If I look at Healthcare.gov for 77399 I see only BCBS products, and no PPOs. No surprise there. (If I look at the other Texas zip code I can use, in Travis County, there are PPOs offered by Scott & White, but their network is only in Texas, which doesn't help.)

 

If I skip healthcare.gov (and forego my subsidy), and go directly to BCBS or Humana or United, there might be (expensive, unsubsidized) PPO options?

 

That might be worth it, because when I see how limited the options are with the HMO offerings, I have nightmares about out-of-network and balance billing charges ...

 

But even if you can get a PPO, that does very little for peace of mind when it comes to out-of-network care because my understanding is that even if you have out-of-network coverage, you're still subject to balance billing charges, which are what the doctor charges over and above what the insurance company will pay for the out-of-network care. If the insurance company doesn't pay anything (like with an EPO or HMO), then it's the same as balance billing only the starting point is $0 instead of whatever the insurance company pays to an out-of-network provider.

 

And I don't know if you saw this in Kyle's Guide, but people in Texas who buy insurance on the exchange will have their ID cards branded with that fact.
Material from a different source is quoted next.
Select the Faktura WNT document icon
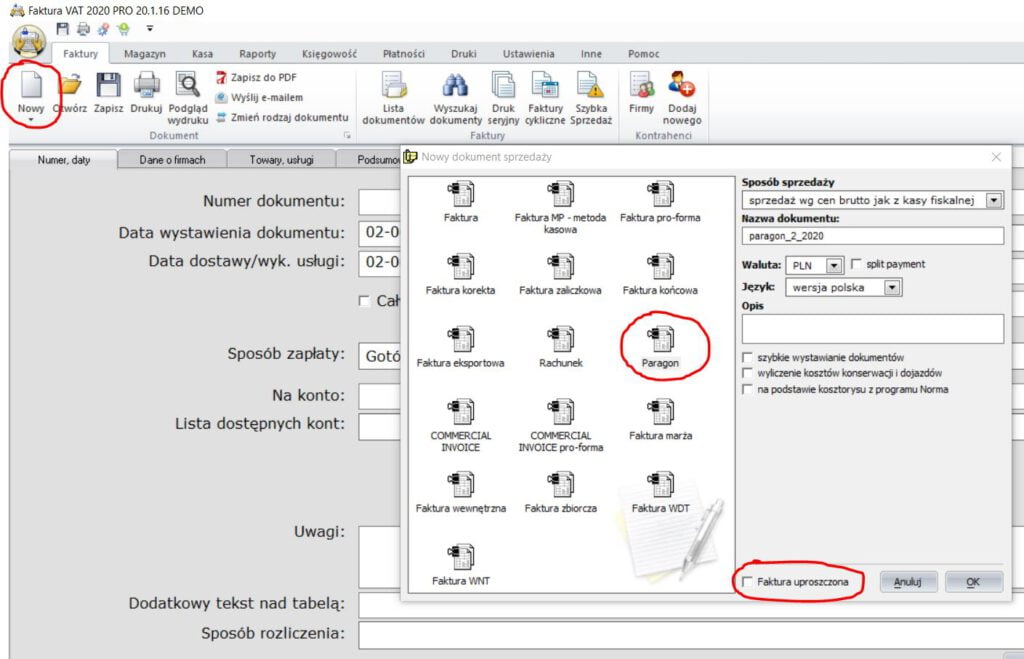The height and width of the screenshot is (659, 1024). coord(461,557)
Very nice. I don't know if that alone would send you to an off-exchange policy, but if your subsidy isn't very big, it might be with it not to have that scarlet letter on your card. (And I don't know what your subsidy is, but remember that that's only part of the equation--even more important are the cost-sharing reductions that come with lower incomes, where what would normally be a $6,000 deductible might be a $500 deductible instead.)

 

I've experimented with the coverage finder at Kyle's site, not healthcare.gov, but I assume the results should be the same.

 

I entered 77399 for on-exchange policies and saw the same you did, and the same that Kyle mentions in his Guide--HMO only in Polk County, and only through Blue Cross.

 

However, I entered a zip code for Travis County, and got several on-exchange PPO or EPO silver plan choices. (Silver plan because they qualify for a subsidy.)

 

They were with the following companies:

 

Ambetter from Superior Health Plan (EPO) - 6 plans

 

United HealthCare (EPO) - 5 plans

 

Aetna (EPO) - 1 plan

 

Scott & White (PPO) - 3 plans (but I get a 404 error when I click on SUMMARY OF BENEFITS; maybe Kyle has bad links, but since there IS some out-of-network coverage, I'd like some information about it)

 

 

I looked at Kyle's discussion of what is available OFF-exchange in Florida. He mentioned United HealthCare EPO Choice as possibly a good choice. That particular one isn't available in Travis County, but some United HealthCare EPOs are; maybe what makes the Florida one okay also applies to the ones in Travis County.

 

He also mentioned Ambetter, but didn't have it underlined, which means he doesn't think it's a good choice. But we don't know why--is it a terrible company, which means it'll suck in Texas, too? Or is there some Florida-specific something going on?

 

I didn't look into HMOs in Travis County, but I'm wondering if I should. They can be a lot cheaper than an EPO or PPO, and if there's no national network for any plan, I'm probably not going to be using my insurance anyway unless something terrible happens, and at that point I will have a lot more to worry about than having a primary care physician as a gate keeper.

 

This is really annoying because not long ago, I was thinking that as a fulltimer, it's annoying to get routine health care because I'm always somewhere new, but figured it was mitigated by thinking I was perfectly situated to get the finest health care available because "moving" wouldn't be an issue at all--if the best care for me was at the Mayo Clinic, and if they were in-network (or if I was willing to expose myself to balance billing in order to save my life), all I had to do was move to Rochester, Minnesota. Now, not only do I not have access to the best health care, I don't have access to any at all unless I'm in Texas, and maybe only a small part of Texas. That's a HUGE change.